In the fall of 1988, I left Salt Lake City for Brown University in Providence, Rhode Island, and the overwhelming nature of college life soon made baseball a secondary concern. From the East Coast, West Coast scores were hard to come by, particularly if you no longer had a newspaper delivered to your door daily. I missed all but a few notices of Orel Hershiser’s 59-inning scoreless streak, and once the playoffs began, my first attempt to watch the NLCS went amiss as the Mets fan with one of the few TVs in our freshman unit couldn’t cope with the threat of her team being toppled by the upstart Dodgers, who had lost 10 of the 11 regular-season meetings between the two teams. Fortunately, I struck up an unlikely bond with a pair of oversized football players who owned the largest color TV on our floor, and they made no complaint when Game 4 — highlighted by Mike Scioscia’s game-tying ninth-inning homer off Dwight Gooden and Hershiser’s 12th-inning save in place of suspended closer Jay Howell — pushed toward 1 AM.

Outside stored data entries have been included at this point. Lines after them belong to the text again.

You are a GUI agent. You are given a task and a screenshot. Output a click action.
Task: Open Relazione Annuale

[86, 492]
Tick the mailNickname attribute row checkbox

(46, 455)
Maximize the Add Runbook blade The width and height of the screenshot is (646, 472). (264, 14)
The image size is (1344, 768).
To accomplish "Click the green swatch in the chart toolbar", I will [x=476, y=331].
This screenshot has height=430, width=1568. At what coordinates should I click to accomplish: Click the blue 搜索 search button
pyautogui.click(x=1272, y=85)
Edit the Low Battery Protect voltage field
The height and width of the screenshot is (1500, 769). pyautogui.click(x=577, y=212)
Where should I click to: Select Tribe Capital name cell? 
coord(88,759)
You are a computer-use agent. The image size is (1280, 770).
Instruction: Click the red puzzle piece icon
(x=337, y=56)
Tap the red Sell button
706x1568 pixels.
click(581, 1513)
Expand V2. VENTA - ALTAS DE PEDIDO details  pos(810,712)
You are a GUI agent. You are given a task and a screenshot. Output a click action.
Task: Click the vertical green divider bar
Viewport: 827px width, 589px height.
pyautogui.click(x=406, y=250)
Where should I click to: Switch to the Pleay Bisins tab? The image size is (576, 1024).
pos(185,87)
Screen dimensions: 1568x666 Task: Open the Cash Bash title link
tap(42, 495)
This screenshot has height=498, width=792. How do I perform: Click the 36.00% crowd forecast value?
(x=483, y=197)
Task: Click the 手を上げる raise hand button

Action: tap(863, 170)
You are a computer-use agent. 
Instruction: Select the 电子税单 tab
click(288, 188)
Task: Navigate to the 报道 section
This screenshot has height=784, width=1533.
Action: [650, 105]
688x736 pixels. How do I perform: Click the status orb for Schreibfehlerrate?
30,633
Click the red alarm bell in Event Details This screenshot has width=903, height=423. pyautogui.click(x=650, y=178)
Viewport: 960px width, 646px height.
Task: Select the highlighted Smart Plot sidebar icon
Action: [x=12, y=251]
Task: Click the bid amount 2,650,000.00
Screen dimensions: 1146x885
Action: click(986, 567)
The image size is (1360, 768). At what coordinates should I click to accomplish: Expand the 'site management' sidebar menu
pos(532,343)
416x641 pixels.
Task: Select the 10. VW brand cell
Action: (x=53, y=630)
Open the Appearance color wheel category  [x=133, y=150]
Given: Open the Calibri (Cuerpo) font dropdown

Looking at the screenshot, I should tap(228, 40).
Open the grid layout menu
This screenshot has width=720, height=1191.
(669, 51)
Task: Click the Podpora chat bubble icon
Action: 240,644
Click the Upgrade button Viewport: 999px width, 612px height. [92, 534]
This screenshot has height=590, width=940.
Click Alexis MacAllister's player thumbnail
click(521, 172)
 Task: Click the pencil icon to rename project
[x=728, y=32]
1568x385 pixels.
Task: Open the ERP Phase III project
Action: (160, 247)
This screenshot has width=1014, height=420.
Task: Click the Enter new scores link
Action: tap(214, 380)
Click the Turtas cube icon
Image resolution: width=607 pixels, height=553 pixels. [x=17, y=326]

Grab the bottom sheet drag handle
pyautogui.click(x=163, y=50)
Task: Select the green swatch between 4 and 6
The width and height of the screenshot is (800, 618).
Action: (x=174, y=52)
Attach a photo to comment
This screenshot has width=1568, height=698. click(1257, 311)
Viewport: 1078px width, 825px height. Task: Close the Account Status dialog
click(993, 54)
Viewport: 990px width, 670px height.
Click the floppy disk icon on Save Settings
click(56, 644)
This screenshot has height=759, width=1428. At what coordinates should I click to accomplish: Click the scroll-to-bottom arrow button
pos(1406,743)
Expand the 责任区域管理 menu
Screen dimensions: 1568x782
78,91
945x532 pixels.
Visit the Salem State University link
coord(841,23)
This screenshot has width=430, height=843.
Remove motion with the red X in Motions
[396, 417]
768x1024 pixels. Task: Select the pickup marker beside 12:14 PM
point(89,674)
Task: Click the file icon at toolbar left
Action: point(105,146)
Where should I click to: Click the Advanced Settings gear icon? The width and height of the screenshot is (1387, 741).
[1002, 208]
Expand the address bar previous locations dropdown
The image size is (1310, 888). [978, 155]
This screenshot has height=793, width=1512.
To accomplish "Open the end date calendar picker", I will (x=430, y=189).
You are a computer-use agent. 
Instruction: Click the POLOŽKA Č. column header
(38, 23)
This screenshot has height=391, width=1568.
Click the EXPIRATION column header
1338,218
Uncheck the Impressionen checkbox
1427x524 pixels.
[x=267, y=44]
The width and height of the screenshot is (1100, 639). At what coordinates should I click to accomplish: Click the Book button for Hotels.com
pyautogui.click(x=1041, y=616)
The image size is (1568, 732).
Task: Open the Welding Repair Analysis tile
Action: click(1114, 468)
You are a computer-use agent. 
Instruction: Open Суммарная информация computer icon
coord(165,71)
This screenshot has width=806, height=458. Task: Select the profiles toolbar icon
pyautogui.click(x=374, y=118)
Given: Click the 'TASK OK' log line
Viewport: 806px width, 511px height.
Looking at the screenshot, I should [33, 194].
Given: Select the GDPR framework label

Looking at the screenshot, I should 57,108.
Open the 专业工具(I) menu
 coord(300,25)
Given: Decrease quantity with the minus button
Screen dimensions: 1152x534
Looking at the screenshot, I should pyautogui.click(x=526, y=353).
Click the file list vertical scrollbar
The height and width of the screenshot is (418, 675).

The NLCS was on ABC, and the ALCS between the A’s and Red Sox (which I had to forgo, lest I risk flunking my first wave of tests) was on CBS, but the World Series was on NBC, with Scully at the mic. My hosts didn’t have a strong rooting interest in the series, so I’m grateful they withstood my barrage of whoops, hollers and high-fives in the wake of the gimpy Kirk Gibson’s famous pinch-homer off Dennis Eckersley, which set the stage for the Dodgers’ five-game upset victory over Oakland. By now, Scully’s call is the stuff of legend, considered not just the pinnacle of his career — more famous than his calls of Hank Aaron’s 715th home run and Bill Buckner’s 1986 World Series error — but one of the greatest home run calls of all time.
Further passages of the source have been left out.